Maxwell left Ontario again in 1871 for British Columbia to buy land in the fertile Fraser Valley. For the first years of Langley Municipality's existence, he was always actively involved in its politics. The only two meetings he missed were in July and August of 1874 when he was back in Wakefield, Ontario, trying to persuade a young Elizabeth Carmen, the daughter of a United Empire Loyalist, to marry and accompany him back to British Columbia. He had a hard time convincing her that Canada's newly acquired most westerly province was the land of plenty. At last she consented to marry him, and the pair, along with her mother and brother Simeon, came to Langley.

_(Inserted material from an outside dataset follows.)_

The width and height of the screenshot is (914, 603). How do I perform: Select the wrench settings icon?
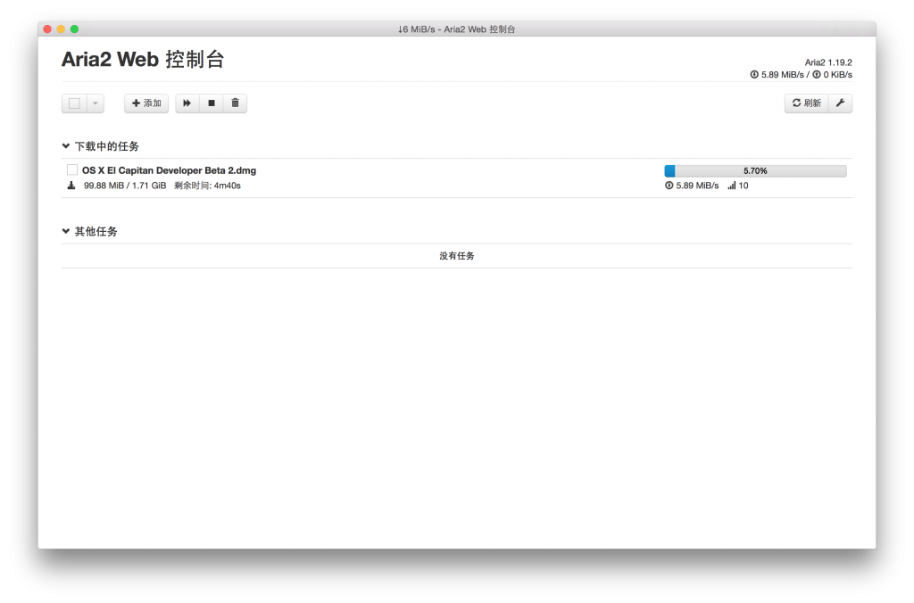(840, 103)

John Jolly was yet another miner turned farmer in Langley. So was his father-in-law James James. The pair had apparently overcome their gold fever by the time they reached Langley in 1869. Both men came from Cornwall, England. As a young man Jolly had left England for the United States. Familiar with the tin mining in Cornwall, Jolly found work in the tin mines of Michigan before travelling on the gold boom town of Grass Valley in California. With the petering out of gold in California, together with the threat of a civil war, Jolly left for the gold rush at Clunes, in the State of Victoria, Australia.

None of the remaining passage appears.